Like many other industries today, IT is experiencing hiring freezes, layoffs, reduced benefits and increased work stresses. While much attention is focused on the woes of front line employees during this time, IT leaders also face myriad challenges. One such obstacle is what Rob Bogosian calls a “flattening” of IT departments.
“What’s happening is those who are in formal leadership positions and management positions are now having to do the actual work themselves,” said Bogosian, senior consultant at CRG Associates, a human resources and organizational development consultancy.
Instead of “leading in isolation” and spending their time strategizing and guiding employees in the lower ranks, as a result of cutbacks these leaders are now rolling up their sleeves and engaging in the actual work tasks. “It’s sort of like the levels in the organization are collapsing,” Bogosian explained.
This increased time in the trenches in turn affects the entire business unit. As employees lose their sense of psychological safety during layoffs and restructurings, they look to their leaders to sort out the chaos. But the leader is much less available to attend to direct reports’ needs.
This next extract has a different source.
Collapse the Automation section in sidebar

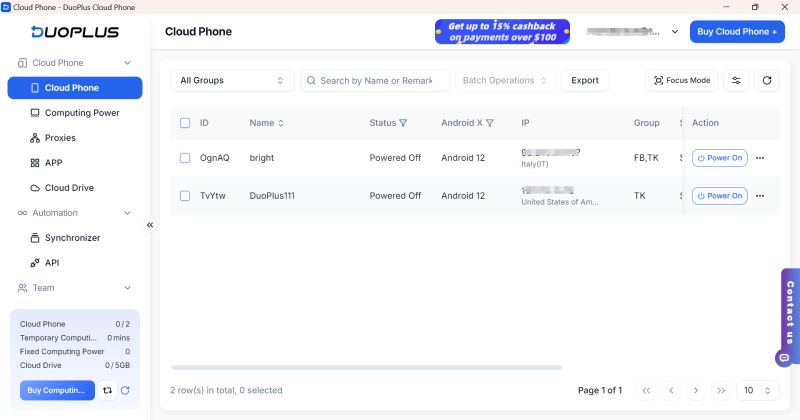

“Everybody who remains [after restructuring] becomes psychologically disrupted,” Bogosian said. “People at the target level need to make sense of what’s going on. They need to make sense of the new organization. [And they look to their leaders] for support, for guidance, for feedback, for direction. [But now] there are more people competing for a limited amount of time from their leaders.”
So what’s a leader to do?
“In a phrase or a sentence: [Be] up-front, totally honest, all the time,” Bogosian said. “Acknowledge and legitimize the current realities both inside and outside the organization. If the picture isn’t rosy, don’t try to paint it as such.
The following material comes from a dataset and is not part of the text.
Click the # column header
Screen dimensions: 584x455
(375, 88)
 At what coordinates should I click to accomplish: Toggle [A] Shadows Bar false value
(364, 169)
“Communicate and discuss openly what will happen: How will we respond to this as an organization, as team members, as business units?” he continued. “[This] is the best way for people to get back to business as usual.”
In addition, it’s important for leaders to redistribute work in a collaborative fashion, involving every member of a business unit.
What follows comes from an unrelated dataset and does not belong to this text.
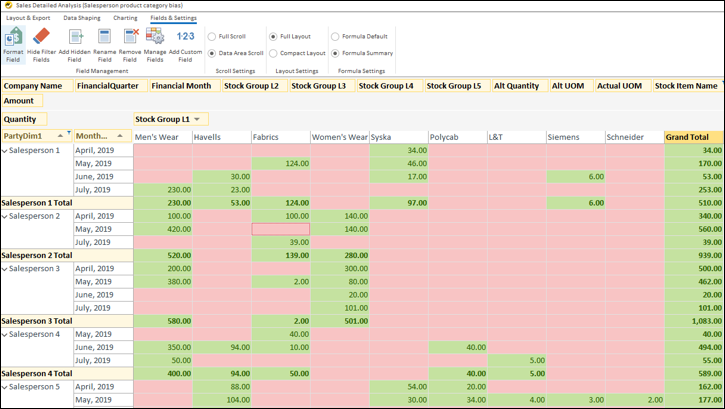Open the Manage Fields tool
The image size is (725, 409).
154,38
“The redistribution of work is everybody’s responsibility, and I find that if the organization steps back and looks at what has to get done and looks at the redistribution of work, it’s an opportunity for realignment. [In fact, the company] actually can fuel innovation if the dialogue is collaborative and open and inclusive.”
IT leaders have an added challenge in this process due to the nature of their work. Since IT professionals generally work on a project-by-project basis and professionals hold on to proprietary information, knowledge management is crucial, Bogosian said.
“When intelligence migrates from an organization, you have a knowledge gap that has to be made up very quickly. So it leaves IT organizations with a double bind: one, dealing with the redistribution of work; and two, dealing with the knowledge management challenge,” he said.
Aside from the details of realigning work tasks, the key to surviving this downturn is retaining commitment from employees. Bogosian said employees will ask themselves: “‘How committed am I to the organization? How committed am I to stay here and extend effort and to put out above the zero maintenance line, [where I just do the work necessary to keep my job?’] That’s how we measure success in a downturn.”
Leaders can facilitate this success by attending to employees’ psychological needs so that they can refocus on the business, and then having an open and inclusive conversation about what’s next in terms of work.
“Leaders need to involve their teams more often on more things than they ever have before,” Bogosian said. “You must go through the process of business as unusual before you can get back to the process of business as usual. There are no shortcuts. There’s no way to avoid it.”